At the end of the term, there will be a competition. Part of your grade will be determined by how quickly your car finishes in this competition, according to the following rules:
1. Timing will begin when the team crosses a designated line on the floor. Total time will include the time required to connect the car to the amplifier, place the car properly, initiate the sound on the computer, and complete the race around the track. However, the time from the moment the car crosses the starting line until the next time the computer controls are touched will be subtracted from the total time.
2. The vehicle will drive completely around an ellipse whose major axis is 12 feet and whose minor axis is 6 feet and cross the starting line. If the car touches the ellipse during the run, that run will be disqualified. The starting point will be a spot three inches away from the ellipse on the short axis.
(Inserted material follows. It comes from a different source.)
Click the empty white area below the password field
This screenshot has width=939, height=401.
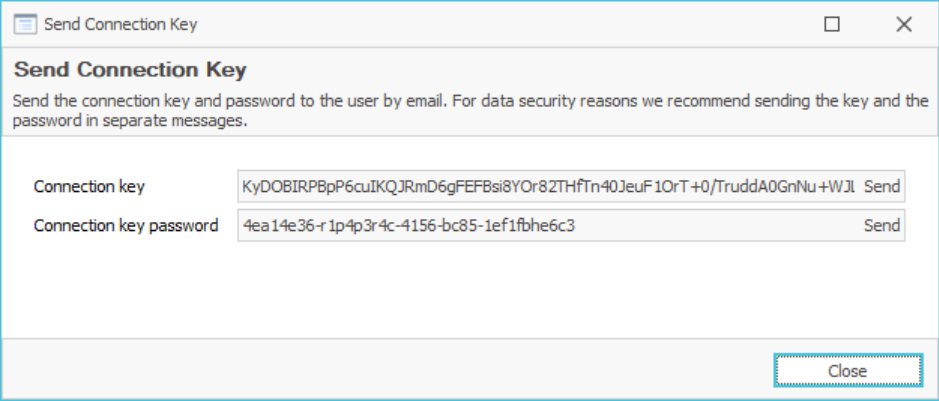[470, 290]
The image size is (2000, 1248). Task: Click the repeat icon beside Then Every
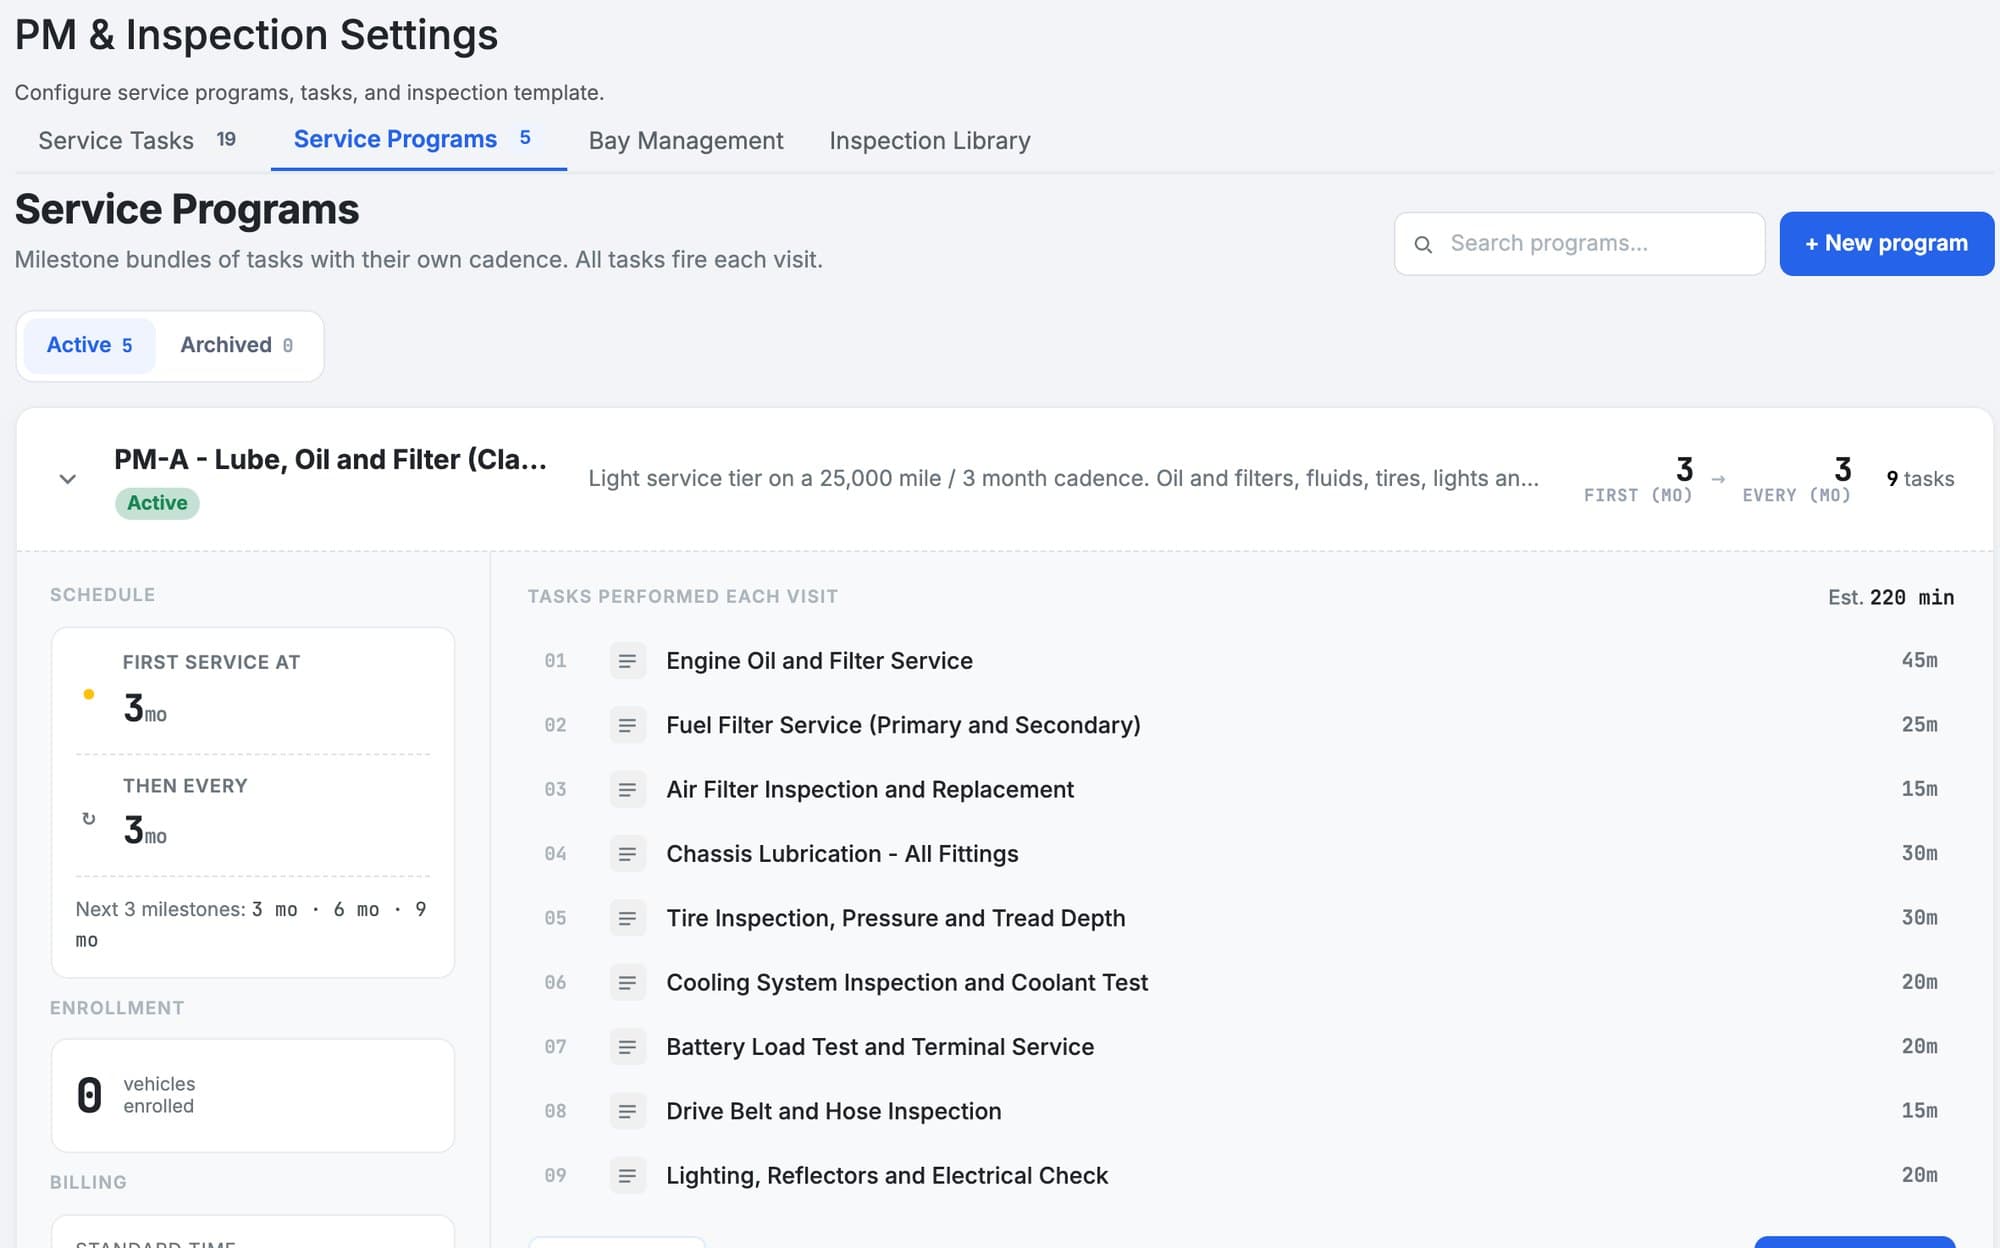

3. After the first two components, each component used on the car (resistor, diode, capacitor) will result in a two-second penalty added to the final time. Each gear used on the car will also result in a two-second penalty.
4. Each team may attempt three runs through the competition course; only the fastest time counts. The car and the wires cannot be touched during the race; otherwise, that run is disqualified. Unsuccessful runs will count against the maximum allowance of three runs.
As a “safety” issue, the car may not crash into walls, chairs, desks, people, or the power wire. No bare wires should be in contact with the floor or waving loose in the air.
The judges may assess time penalties, to be added to the total competition time, to any team that does not follow the rules of competition, the judge’s instructions, or behaves in any manner unacceptable to the judges.
Teams can use any circuit whose elements consist of discrete diodes, resistors, and capacitors. These can be configured to implement a rectifier, a peak detector, and lowpass and bandpass filters if desired. The two channels from the amplifier can be connected in any arrangement. Some options for the circuit will be discussed in class.
Broun 367 will be available at announced times during the day for construction and testing. Teams needing help with soldering or component selection/purchasing can get help from undergraduate teaching assistants.
Costs of parts and tools are regarded as a cost of education. Each team must keep records to account for construction costs and purchases as part of the final report. Each team must form their own plan for dividing the costs of the parts and tools and for distributing the parts at the end of the semester.
At the end of the course, all projects are regarded in the same way as written work submitted in any course at the University, with regard to ownership. The project might be retained by the University for use as an instructional example, retained for any other academic purpose, disassembled for parts recovery, or returned to the teams. However, all motors will be returned to the teams.
A preliminary design
report is due at the beginning of Lab 8.
The final design
report is due at the beginning of Lab 14.